Ingredients
Method
Preparation
- Line an 8-inch (20 cm) pan with parchment paper and spritz it lightly with cooking spray.
- Preheat the oven to 350°F (180°C). Spread the almonds and pistachios on a baking sheet and toast for about 8 to 10 minutes, until lightly golden. Let them cool in the oven.
Making the Meringue and Syrup
- Whisk the egg whites with a pinch of salt until soft peaks form.
- In a medium-large saucepan, combine sugar and honey over medium heat. Stir until the syrup glistens and reaches 280°F (138°C), then let it bubble undisturbed.

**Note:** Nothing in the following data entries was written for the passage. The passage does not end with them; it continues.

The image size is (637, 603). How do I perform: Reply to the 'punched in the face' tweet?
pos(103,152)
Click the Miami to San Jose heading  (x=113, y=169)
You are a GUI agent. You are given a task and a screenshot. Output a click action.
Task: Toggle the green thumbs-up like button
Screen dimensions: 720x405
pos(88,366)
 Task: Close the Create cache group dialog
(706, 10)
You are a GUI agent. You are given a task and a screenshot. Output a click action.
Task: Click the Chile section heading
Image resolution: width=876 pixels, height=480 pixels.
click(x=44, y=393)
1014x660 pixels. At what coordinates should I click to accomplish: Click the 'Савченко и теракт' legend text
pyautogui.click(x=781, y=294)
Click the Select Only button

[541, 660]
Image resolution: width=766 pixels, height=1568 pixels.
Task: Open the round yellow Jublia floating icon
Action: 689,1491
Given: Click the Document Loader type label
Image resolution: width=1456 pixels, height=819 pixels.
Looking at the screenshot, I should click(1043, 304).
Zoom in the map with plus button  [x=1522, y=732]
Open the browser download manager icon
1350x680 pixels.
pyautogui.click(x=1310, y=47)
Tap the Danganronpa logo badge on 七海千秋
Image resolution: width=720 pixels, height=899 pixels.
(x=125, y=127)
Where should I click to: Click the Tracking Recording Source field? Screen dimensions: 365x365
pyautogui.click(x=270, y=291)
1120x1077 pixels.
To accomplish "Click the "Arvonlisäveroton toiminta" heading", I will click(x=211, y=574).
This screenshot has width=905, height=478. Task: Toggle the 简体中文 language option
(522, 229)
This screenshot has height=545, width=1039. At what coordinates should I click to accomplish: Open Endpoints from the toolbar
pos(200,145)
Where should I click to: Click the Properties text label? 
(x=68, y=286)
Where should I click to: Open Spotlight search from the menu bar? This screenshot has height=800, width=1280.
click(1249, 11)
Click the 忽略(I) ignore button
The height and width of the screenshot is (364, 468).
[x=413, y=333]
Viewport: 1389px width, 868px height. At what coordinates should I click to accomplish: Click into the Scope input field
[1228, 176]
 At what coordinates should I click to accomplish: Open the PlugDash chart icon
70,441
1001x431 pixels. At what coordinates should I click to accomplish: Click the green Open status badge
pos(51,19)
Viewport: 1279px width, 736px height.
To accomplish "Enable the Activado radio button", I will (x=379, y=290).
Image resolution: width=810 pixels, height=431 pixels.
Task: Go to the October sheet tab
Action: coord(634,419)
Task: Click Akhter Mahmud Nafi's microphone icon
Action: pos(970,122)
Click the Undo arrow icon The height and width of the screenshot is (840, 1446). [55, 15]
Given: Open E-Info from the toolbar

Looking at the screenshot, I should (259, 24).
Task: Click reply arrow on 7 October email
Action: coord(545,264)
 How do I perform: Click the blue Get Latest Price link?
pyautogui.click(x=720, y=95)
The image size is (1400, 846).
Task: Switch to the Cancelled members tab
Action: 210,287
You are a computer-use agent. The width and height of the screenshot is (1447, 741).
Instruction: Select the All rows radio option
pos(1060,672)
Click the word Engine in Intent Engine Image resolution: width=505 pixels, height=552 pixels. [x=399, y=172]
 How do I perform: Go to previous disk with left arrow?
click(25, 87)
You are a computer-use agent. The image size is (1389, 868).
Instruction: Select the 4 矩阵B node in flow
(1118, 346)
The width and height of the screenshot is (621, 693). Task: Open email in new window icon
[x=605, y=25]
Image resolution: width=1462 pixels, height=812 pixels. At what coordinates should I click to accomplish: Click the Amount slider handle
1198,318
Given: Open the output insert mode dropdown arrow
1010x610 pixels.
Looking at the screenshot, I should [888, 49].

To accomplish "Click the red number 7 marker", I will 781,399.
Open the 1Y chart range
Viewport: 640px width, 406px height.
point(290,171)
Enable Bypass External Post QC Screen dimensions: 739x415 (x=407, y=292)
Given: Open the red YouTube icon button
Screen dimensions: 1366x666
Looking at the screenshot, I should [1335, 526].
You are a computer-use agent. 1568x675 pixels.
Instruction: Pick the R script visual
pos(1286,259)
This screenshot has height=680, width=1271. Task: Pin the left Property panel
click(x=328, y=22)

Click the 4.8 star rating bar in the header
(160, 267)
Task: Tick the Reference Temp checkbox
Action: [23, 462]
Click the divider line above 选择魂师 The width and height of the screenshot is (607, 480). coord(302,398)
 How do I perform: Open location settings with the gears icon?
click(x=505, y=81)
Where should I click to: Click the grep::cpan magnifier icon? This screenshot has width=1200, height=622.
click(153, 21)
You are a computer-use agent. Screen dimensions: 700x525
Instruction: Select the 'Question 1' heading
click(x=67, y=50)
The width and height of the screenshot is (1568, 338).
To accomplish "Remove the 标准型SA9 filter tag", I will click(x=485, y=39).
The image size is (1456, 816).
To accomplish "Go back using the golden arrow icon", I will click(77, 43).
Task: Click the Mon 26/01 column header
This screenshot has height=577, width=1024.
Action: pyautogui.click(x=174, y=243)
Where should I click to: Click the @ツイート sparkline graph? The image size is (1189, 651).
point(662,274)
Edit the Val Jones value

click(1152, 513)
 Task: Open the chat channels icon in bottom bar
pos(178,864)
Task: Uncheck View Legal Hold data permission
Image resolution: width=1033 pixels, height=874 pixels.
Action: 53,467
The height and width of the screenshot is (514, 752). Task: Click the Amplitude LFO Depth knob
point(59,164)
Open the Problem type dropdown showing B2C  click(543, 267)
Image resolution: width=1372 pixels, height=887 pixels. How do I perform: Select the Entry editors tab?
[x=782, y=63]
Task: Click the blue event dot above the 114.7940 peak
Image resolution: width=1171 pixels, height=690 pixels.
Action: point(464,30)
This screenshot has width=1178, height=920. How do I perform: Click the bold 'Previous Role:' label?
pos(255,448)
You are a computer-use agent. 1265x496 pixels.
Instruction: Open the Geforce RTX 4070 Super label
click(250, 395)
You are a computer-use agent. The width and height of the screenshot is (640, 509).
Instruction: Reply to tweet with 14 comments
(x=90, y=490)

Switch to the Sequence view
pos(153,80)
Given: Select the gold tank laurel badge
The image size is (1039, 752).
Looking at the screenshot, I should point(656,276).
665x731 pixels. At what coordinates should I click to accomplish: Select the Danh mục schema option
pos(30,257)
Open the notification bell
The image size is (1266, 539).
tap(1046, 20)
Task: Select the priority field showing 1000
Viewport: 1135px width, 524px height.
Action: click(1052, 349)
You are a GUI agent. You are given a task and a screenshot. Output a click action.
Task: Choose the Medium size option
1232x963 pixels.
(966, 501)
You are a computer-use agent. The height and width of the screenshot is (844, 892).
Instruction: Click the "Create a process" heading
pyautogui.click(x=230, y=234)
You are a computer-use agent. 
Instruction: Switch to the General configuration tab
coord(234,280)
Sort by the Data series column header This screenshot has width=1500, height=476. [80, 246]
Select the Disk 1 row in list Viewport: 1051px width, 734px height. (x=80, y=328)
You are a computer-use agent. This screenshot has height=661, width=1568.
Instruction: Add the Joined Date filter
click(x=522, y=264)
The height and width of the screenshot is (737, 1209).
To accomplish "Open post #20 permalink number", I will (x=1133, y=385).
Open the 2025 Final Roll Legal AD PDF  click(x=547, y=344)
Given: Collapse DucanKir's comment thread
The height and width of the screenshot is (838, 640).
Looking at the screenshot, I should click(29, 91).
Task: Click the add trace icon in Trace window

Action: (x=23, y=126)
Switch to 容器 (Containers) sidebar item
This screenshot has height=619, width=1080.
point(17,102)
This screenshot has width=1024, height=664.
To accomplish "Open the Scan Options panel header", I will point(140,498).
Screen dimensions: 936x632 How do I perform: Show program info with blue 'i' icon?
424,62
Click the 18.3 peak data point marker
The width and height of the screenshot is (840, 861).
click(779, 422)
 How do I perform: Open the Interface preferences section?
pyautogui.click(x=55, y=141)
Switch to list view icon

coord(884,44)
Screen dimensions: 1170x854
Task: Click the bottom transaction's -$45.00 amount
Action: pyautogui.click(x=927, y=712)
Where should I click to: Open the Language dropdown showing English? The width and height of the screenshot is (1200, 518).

- At 295°F (145°C), remove the syrup from the heat and slowly pour it into the whipped egg whites while mixing on low.
- Increase the mixer speed to high and whip the mixture for 6 to 8 minutes until it becomes thick and glossy.
Finishing the Torrone
- Fold in the toasted nuts, orange zest, and vanilla extract.
- Transfer the mixture to the prepared pan and smooth it out with a lightly greased spatula.
- Allow the torrone to cool completely at room temperature for about 3 hours.
- Once set, remove from the pan and slice into bars or squares.
Notes
Store torrone in an airtight container at room temperature for up to two weeks. For variations, swap nuts for walnuts or hazelnuts, or try different extracts.